Bakar Fellows program names seven new Spark Award recipients
The Spark Awards provide financial and mentoring support to campus innovators, with the aim of speeding translation of their discoveries and helping society
June 14, 2022
From artificial ligaments and a novel approach to cancer treatment to “soft” batteries and a way to give voice to silent speech, new innovations from UC Berkeley faculty are getting a big vote of support from the Bakar Fellows program.
Seven faculty members have been selected to receive the 2022 Bakar Fellows Spark Award, which is designed to accelerate faculty-led research and produce tangible, positive societal impact through commercialization.
The program assists fellows in introducing discoveries to the market by providing research support and immersion in an entrepreneurial environment on campus that ideally will lead to new intellectual property — invention disclosures or patent applications, for example — new licensing agreements or industry partnerships, or even a new company.
In the 10 years since its inception, the Bakar Fellows Program has spawned more than 15 startup companies based on UC Berkeley research.
The new Spark Award recipients and future entrepreneurs for 2022 are:
Better ACL repair
Grace Gu, assistant professor of mechanical engineering, is building a new artificial intelligence platform for the design and fabrication of biocompatible anterior cruciate ligaments — the ACL often damaged or torn in sports, side-lining many athletes. Approximately 100,000 to 200,000 people in the United States rupture their ACL every year, but current artificial ligaments fail to match the mechanical resilience of native ligaments, thus facing significant performance loss over time. Gu aims to 3D-bioprint mechanically strong and resilient bioartificial ligaments, with 3D-printed bone at each end to foster a stronger connection.
Voicing silent speech
Dan Klein, professor of electrical engineering and computer sciences, is building a device that would allow users to communicate through computers by merely mouthing words, what he calls silent speech. He imagines that the best device for this would be a headset that can track the user’s facial muscle movements through surface electrical signals and translate them into sound on the other end of a Skype or Zoom call, without disturbing people around you or sharing sensitive information in a public setting.
Soft batteries
Liwei Lin, professor of mechanical engineering and the James Marshall Wells Academic Chair, leads a team developing deformable or “soft” batteries that are safer for items such as cell phones but could also be embedded in curved or flexible devices — even clothing — that won’t allow rigid batteries like today’s lithium ion batteries. The new technology uses a non-toxic hydrogel electrolyte that his lab developed instead of organic electrolytes, which are toxic and flammable. Their solution holds great promise as a ubiquitous energy source for future batteries in consumer electronics, digital healthcare and beyond.
Better drug screen
Wenjun Zhang, associate professor of chemical and biomolecular engineering and the Charles Wilke Professor in Chemical Engineering, is addressing a major problem in drug discovery today: despite the fact that two-thirds of today’s drugs are based on chemicals found in plants, bacteria and animals, drug companies find them hard to screen as potential therapeutics. She proposes to speed natural product-based drug discovery and development by building a new detector that can be applied to screen natural chemicals for drug activity while also identifying their protein targets in the body. This detector, using yeast, will expand the pool of potential drugs and of proteins for targeted drug development.

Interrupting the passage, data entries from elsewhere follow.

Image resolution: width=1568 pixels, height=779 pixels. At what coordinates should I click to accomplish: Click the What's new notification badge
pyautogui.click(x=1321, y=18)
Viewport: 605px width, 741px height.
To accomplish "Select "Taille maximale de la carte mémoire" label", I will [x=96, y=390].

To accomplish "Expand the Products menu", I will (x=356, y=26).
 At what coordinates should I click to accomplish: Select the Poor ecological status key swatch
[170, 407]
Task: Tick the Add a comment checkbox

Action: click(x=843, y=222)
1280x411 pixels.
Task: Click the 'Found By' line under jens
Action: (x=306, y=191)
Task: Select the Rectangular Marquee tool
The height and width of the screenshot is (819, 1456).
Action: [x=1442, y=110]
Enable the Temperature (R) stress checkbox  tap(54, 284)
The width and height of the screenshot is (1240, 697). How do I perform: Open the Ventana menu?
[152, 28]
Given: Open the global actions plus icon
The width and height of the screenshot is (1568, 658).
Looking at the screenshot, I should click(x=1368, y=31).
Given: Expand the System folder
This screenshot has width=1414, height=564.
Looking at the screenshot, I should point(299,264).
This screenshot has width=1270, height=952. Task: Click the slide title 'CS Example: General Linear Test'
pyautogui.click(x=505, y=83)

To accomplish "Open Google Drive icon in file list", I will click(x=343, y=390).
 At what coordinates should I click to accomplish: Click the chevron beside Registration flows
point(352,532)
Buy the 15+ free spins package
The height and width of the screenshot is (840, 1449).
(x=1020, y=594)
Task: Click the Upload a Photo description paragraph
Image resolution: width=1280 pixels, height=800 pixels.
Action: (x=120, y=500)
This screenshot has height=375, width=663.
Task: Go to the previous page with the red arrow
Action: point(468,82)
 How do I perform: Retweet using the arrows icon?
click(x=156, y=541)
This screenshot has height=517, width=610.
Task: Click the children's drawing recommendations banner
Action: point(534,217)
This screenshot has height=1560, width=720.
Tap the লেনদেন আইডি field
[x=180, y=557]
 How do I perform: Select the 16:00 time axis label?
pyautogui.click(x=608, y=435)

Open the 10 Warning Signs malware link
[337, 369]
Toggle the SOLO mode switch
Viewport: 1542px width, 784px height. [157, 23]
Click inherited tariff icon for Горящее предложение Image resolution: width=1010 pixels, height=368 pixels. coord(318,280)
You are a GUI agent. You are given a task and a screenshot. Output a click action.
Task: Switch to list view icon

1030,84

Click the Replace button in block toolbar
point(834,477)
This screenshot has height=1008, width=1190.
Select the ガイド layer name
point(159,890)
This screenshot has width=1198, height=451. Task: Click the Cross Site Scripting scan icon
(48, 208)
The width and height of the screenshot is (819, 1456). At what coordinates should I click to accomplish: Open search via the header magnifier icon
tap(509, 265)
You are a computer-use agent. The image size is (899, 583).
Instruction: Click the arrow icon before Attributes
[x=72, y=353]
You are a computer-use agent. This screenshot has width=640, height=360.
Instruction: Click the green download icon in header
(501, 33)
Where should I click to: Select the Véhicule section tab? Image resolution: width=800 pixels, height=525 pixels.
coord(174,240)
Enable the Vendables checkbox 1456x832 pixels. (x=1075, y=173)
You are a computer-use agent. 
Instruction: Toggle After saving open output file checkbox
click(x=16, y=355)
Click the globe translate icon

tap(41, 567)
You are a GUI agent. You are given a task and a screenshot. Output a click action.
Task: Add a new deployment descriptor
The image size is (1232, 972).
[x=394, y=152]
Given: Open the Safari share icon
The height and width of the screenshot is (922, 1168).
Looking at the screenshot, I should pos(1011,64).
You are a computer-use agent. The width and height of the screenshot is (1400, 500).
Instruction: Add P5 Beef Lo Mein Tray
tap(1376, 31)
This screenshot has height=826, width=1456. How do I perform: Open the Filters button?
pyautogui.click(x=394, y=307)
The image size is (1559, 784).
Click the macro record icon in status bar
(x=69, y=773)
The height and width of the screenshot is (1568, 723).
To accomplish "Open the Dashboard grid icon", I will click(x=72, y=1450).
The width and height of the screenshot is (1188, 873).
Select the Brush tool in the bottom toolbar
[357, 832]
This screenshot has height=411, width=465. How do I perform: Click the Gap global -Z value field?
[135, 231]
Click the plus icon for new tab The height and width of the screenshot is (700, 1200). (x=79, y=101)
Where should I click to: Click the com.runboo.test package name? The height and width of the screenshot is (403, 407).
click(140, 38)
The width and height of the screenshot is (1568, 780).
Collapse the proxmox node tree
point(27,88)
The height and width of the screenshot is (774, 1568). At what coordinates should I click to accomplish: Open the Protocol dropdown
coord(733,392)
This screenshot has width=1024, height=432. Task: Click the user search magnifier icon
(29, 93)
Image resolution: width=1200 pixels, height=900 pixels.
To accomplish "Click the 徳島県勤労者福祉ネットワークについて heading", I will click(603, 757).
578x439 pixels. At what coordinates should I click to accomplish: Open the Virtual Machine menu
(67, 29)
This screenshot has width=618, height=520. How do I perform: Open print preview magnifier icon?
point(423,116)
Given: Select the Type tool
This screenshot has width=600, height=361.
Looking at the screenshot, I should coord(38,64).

Novel way to kill cancer cells
James Olzmann, associate professor of molecular and cell biology and of nutritional sciences and toxicology, is leveraging a recent discovery in his lab to target cancer cells that fail to self-destruct, something damaged cells normally do in what’s called apoptosis, or programmed cell death. He proposes, instead, to trigger cell death through an iron-mediated system called ferroptosis, using drugs he has identified to knock out an inhibitor of ferroptosis. One key target is lung cancer, the second most common cancer today, but the technique could also be used to target cancers of the pancreas, kidney and brain.
Immersive photography
Angjoo Kanazawa, assistant professor of electrical engineering and computer sciences, plans to make 3D immersive photography a reality, aiming for 360 consumer cameras that capture the world as it really is, in motion, not as a static, flat image. To do this, she is developing an artificial intelligence framework that utilizes the latest volumetric neural rendering techniques for practical photo-realistic capture. Her ultimate goal is to develop a 360 camera that can capture 4K video at 90 frames per second.
Repairing ulcer damage in IBD
Phillip Messersmith, professor of bioengineering and of materials science and engineering and the Class of 1941 Professor, is developing a regenerative therapy for the intestinal ulcers that accompany inflammatory bowel disease (IBD) — ulcerative colitis and Crohn’s disease, which together afflict some 6 million people in the U.S. He plans to deliver to the ulcers an encapsulated drug that his team showed induces scarless healing of lesions in mice. A protein derived from mussels will tether the drug capsules in the intestine to allow time for the drug to accelerate the re-epithelialization and healing of ulcers, reducing the risk of relapse.